> **PROBLEM REQUIREMENTS**
Word for word, repeat the data that follows. Do not include the pictures.

> **PROVIDED DATA**

________________

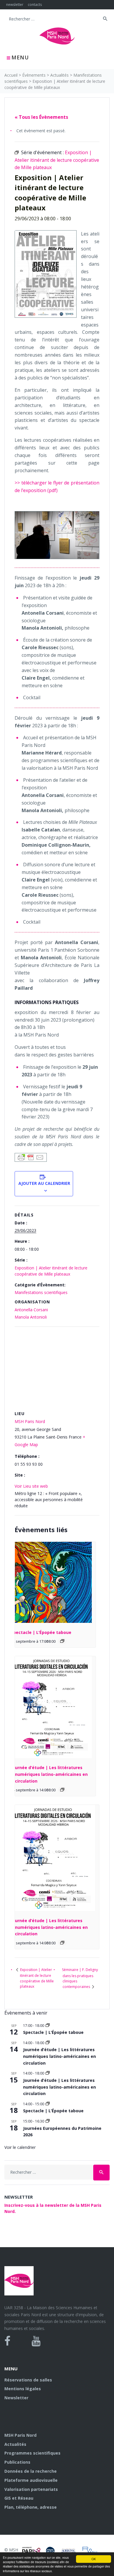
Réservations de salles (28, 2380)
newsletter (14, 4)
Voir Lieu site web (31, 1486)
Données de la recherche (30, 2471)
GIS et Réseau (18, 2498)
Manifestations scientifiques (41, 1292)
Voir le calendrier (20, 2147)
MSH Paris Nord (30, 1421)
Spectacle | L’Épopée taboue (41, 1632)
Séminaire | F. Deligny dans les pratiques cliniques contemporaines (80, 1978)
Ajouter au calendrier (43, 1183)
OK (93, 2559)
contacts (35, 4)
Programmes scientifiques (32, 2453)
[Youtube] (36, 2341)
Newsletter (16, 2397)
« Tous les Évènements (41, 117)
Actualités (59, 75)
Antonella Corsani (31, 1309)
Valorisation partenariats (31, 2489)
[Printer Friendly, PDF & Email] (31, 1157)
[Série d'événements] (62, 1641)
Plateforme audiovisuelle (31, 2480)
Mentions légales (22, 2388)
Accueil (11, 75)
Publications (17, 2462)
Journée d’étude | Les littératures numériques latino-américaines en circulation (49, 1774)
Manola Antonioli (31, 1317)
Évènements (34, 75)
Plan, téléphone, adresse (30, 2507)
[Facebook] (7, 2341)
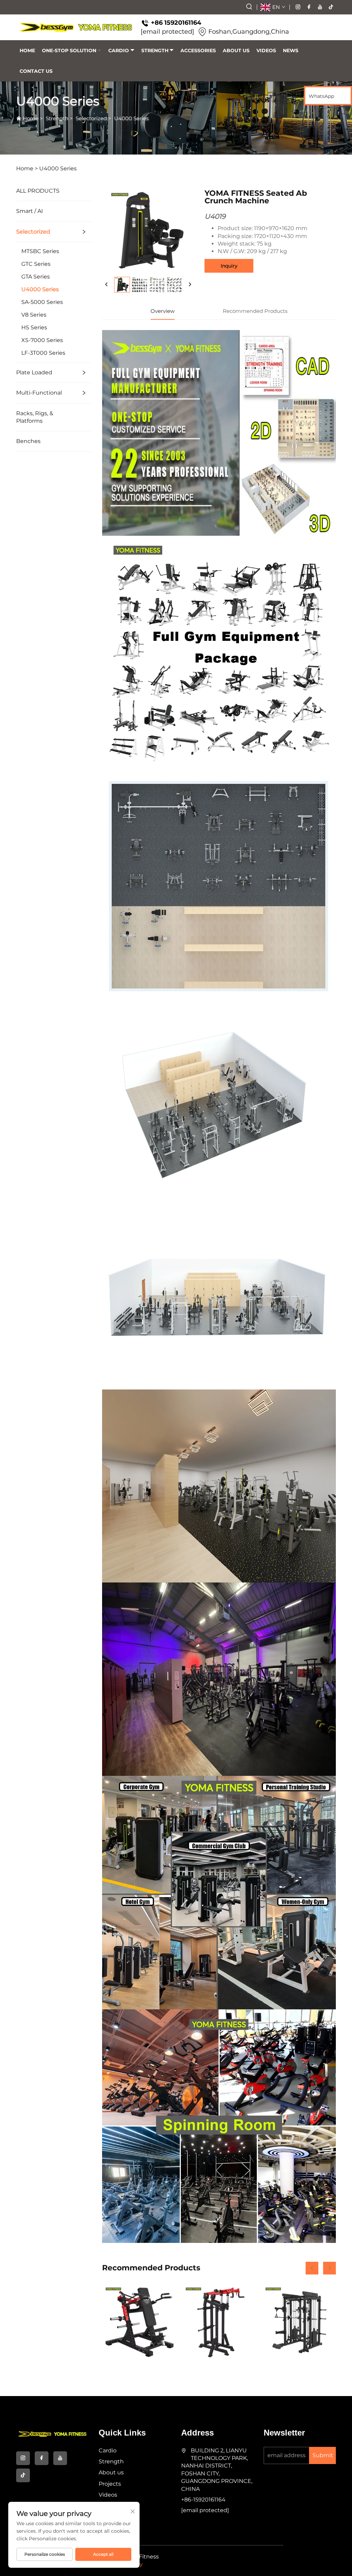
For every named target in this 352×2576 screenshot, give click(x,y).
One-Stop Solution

________________

> **WRITTEN REPLY**
Réservations de salles (28, 2380)
newsletter (14, 4)
Voir Lieu site web (31, 1486)
Données de la recherche (30, 2471)
GIS et Réseau (18, 2498)
Manifestations scientifiques (41, 1292)
Voir le calendrier (20, 2147)
MSH Paris Nord (30, 1421)
Spectacle | L’Épopée taboue (41, 1632)
Séminaire | F. Deligny dans les pratiques cliniques contemporaines (80, 1978)
Ajouter au calendrier (43, 1183)
OK (93, 2559)
contacts (35, 4)
Programmes scientifiques (32, 2453)
[Youtube] (36, 2341)
Newsletter (16, 2397)
« Tous les Évènements (41, 117)
Actualités (59, 75)
Antonella Corsani (31, 1309)
Valorisation partenariats (31, 2489)
[Printer Friendly, PDF & Email] (31, 1157)
[Série d'événements] (62, 1641)
Plateforme audiovisuelle (31, 2480)
Mentions légales (22, 2388)
Accueil (11, 75)
Publications (17, 2462)
Journée d’étude | Les littératures numériques latino-américaines en circulation (49, 1774)
Manola Antonioli (31, 1317)
Évènements (34, 75)
Plan, téléphone, adresse (30, 2507)
[Facebook] (7, 2341)
For every named target in this 352×2576 screenshot, give click(x,y).
One-Stop Solution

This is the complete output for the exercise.